# Suche Software für Sirotec RCM



## -Andreas- (25 März 2009)

Hallo.

Suche für Sirotec RCM folgende Software:

*rob.exe

FAC.exe


*wer kann helfen?


----------



## eloboys (25 März 2009)

*Das ist ja schon lange her...*

Hallo,

das ist ja schon lange her. Also mit dem Programm rob.exe (robrek) haben wir immer Programmen vom PC zur Steuerung übertragen. Ist es das was du meinst? Das Programm fac.exe kenne ich nicht, was soll das machen?

Gruß eloboys


----------



## -Andreas- (25 März 2009)

*...*

Fac macht dasselbe wie rob. Aber nirgendwo findet man die Software...

Das is auch ne Uraltanlage (mit altersbedingten Datenverlust...)


----------



## eloboys (25 März 2009)

*Sirotec Software*

Hallo,

also die Rob.exe und ein paar andere exe Dateien könnte ich dir geben.

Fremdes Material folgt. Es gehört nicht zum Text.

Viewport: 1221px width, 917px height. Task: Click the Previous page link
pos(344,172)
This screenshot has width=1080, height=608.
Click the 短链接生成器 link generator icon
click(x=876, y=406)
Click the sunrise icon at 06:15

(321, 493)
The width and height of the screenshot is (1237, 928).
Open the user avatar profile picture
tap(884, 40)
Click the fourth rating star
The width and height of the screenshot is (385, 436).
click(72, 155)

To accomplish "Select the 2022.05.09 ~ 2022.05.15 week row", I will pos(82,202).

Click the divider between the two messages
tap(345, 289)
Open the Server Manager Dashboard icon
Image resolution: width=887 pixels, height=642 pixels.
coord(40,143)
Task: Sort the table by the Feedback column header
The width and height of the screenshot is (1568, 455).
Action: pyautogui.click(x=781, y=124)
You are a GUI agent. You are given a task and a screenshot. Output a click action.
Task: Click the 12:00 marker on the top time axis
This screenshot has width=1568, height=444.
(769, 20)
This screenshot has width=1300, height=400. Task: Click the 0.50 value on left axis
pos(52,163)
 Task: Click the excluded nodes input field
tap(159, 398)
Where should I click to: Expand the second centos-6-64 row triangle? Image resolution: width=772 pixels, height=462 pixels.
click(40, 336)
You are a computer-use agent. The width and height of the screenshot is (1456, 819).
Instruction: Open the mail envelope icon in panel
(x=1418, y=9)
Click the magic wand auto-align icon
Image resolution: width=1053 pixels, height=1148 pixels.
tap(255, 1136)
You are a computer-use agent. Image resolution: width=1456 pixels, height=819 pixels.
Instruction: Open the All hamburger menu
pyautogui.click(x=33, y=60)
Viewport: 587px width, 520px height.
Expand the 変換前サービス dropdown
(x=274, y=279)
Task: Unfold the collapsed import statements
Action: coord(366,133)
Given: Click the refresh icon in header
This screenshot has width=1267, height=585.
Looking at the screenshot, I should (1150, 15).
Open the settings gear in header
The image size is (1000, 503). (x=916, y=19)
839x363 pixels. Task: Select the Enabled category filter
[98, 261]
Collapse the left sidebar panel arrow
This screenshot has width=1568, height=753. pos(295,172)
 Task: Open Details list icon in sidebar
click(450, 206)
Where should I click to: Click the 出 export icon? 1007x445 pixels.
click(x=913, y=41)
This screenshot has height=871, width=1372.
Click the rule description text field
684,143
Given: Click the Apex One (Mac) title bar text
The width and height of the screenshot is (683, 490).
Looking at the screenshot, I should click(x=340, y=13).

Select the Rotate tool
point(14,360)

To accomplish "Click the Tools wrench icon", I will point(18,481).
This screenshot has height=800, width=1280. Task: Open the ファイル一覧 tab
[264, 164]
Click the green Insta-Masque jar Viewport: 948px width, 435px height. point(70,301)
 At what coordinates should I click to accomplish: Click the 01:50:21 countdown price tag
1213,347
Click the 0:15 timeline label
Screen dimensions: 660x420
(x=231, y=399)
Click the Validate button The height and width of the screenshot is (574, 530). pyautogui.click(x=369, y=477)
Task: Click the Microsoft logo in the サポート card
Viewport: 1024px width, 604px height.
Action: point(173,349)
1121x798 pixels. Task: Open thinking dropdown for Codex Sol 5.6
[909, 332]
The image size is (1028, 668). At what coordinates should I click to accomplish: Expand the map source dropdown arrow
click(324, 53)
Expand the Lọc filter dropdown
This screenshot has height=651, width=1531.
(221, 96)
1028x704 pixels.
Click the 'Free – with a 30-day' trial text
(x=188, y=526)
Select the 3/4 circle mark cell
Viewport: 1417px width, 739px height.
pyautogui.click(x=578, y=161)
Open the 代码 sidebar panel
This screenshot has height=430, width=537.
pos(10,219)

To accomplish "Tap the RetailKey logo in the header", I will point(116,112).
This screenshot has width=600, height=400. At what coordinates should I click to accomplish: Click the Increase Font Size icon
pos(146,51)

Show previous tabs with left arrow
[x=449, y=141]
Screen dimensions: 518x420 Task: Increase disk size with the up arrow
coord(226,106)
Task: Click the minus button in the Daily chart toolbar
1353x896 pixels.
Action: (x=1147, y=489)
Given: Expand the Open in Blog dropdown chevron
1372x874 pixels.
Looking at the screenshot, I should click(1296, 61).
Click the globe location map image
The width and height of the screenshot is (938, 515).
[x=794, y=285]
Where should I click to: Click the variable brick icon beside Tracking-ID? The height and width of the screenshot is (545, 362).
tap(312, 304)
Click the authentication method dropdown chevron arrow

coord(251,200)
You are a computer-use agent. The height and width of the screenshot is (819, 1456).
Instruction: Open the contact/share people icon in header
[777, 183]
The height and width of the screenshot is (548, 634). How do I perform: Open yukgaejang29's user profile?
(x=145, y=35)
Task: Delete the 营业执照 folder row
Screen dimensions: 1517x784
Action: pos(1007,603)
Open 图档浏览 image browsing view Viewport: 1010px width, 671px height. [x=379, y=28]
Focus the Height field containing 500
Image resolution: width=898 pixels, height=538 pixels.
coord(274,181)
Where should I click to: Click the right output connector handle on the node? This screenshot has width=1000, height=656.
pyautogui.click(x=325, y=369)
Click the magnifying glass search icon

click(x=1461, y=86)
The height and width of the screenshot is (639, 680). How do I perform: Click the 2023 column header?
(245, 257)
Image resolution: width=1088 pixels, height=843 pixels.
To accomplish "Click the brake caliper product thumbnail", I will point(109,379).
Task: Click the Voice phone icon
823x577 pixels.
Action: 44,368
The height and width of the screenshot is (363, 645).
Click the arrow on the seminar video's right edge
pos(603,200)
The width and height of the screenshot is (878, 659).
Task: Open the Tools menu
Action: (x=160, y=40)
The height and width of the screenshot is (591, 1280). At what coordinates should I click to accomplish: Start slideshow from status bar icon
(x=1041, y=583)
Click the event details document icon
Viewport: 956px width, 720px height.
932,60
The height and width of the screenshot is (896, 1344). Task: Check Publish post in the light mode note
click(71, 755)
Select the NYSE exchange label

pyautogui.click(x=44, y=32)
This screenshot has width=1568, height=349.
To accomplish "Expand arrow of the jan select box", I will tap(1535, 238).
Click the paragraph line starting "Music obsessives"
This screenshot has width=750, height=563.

Am besten du schickst mir zwecks E-Mail Adresse eine PN.

Gruß eloboys


----------



## -Andreas- (31 März 2009)

*Bedienungsanleitung für SIROTEC RCM PHG*

Suche Bedienungsanleitung für dieses Bediengerät. Am besten als pdf o.ä.

*SIROTEC RCM-PHG* von 1991.


----------



## eloboys (31 März 2009)

Sorry,

da kann ich dieses Mal leider nicht weiterhelfen. Wir hatten damals ein ganz anderes Gerät im Einsatz. Weiß jetzt nicht mehr den genauen Typ, es war jedenfalls fest im Pult eingebaut. Gibt es denn bei Siemens keine Doku mehr dafür?

Gruß eloboys


----------



## -Andreas- (31 März 2009)

*RCM-PHG (siehe Bild)*



eloboys schrieb:


> ... Gibt es denn bei Siemens keine Doku mehr dafür?



Leider nein. Das Ding ist zu alt. Bj 1991... 

*An alle:* Hat jemend damit schon hantiert...??


----------



## Markus (31 März 2009)

wenn du mich fragst ist das ein bediengerät für einen kuka-roboter.
kuka hatte bis 96 (??) die KRC32 Steuerung, die war von Siemens.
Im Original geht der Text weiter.